Scimmiotto ne approfittò per scivolare dietro una rupe e là, fuori vista, si trasformò in un piccolo tempio dedicato alle divinità locali. La bocca spalancata era la porta, i denti erano i battenti, la lingua una statua del dio, gli occhi le finestrelle. Ma la coda era difficile da nascondere: la trasformò in un'asta di bandiera, piantata dietro l'edificio.

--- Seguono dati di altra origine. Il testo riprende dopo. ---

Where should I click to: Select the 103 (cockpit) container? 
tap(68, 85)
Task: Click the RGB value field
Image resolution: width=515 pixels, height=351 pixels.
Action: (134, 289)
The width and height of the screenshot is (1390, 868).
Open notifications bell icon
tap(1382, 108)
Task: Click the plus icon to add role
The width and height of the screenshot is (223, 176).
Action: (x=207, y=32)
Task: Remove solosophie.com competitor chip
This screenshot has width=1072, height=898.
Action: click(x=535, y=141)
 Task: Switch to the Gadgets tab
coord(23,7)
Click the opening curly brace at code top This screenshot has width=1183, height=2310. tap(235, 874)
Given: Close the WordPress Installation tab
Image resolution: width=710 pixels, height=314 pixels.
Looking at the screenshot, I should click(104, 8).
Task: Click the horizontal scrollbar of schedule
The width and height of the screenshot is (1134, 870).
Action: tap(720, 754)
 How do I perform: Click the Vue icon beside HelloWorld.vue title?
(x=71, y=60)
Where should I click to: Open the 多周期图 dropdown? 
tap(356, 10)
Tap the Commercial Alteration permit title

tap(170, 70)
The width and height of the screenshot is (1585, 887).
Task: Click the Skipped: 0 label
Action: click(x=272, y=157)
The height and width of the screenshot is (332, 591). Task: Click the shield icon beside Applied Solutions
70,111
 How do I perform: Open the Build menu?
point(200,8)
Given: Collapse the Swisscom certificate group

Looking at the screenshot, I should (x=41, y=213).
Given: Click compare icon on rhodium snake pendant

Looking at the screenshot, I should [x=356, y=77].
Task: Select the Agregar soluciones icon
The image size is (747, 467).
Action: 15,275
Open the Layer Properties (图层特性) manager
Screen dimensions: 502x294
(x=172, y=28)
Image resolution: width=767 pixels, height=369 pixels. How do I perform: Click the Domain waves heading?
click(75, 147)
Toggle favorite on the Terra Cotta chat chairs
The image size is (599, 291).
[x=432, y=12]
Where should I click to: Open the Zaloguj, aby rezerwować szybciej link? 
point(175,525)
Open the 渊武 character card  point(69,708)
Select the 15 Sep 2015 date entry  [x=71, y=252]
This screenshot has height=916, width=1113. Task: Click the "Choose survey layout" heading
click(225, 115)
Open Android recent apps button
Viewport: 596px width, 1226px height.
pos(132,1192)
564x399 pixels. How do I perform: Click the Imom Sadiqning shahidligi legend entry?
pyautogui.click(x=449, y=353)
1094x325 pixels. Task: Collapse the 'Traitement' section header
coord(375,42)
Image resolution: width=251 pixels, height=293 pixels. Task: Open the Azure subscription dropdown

Quando Erlang ritornò con la balestra, giunto ai piedi della rupe, non trovò più l'uccello, ma solo un piccolo tempio isolato. Lo esaminò attentamente con i suoi occhi penetranti, notò l'asta piantata sul retro ed esclamò: "Diavolo di un macaco! Non mi infinocchia. Di templi ne ho visti tanti, ma mai con l'asta della bandiera da quella parte. Mi tende una trappola: se mi avesse attirato all'interno, mi sarei trovato sotto i suoi denti. Ma io non ci casco: incominciamo con il buttar giù i battenti della porta e rompere le finestrelle."
A queste parole Scimmiotto si impaurì: "Non ci sto! I battenti sono i miei denti, le finestre sono i miei occhi: non posso lasciarmi fare a pezzi!"
Con un balzo da tigre, scomparve nell'aria; non c'era più.
Erlang stava frugando dappertutto quando sopraggiunsero i sei fratelli: "L'hai preso?"
"Il macaco ha cercato di imbrogliarmi: si è trasformato in un tempio. Stavo per rompere le finestre e abbattere la porta, quando è scomparso senza lasciare traccia. È proprio un tipo imprevedibile."
Sorpresa generale, ma per quanto si frugasse dappertutto non si trovava niente.
"Fratelli" disse Erlang "restate qui a sorvegliare e pattugliare, io salgo un momento a esplorare dall'alto."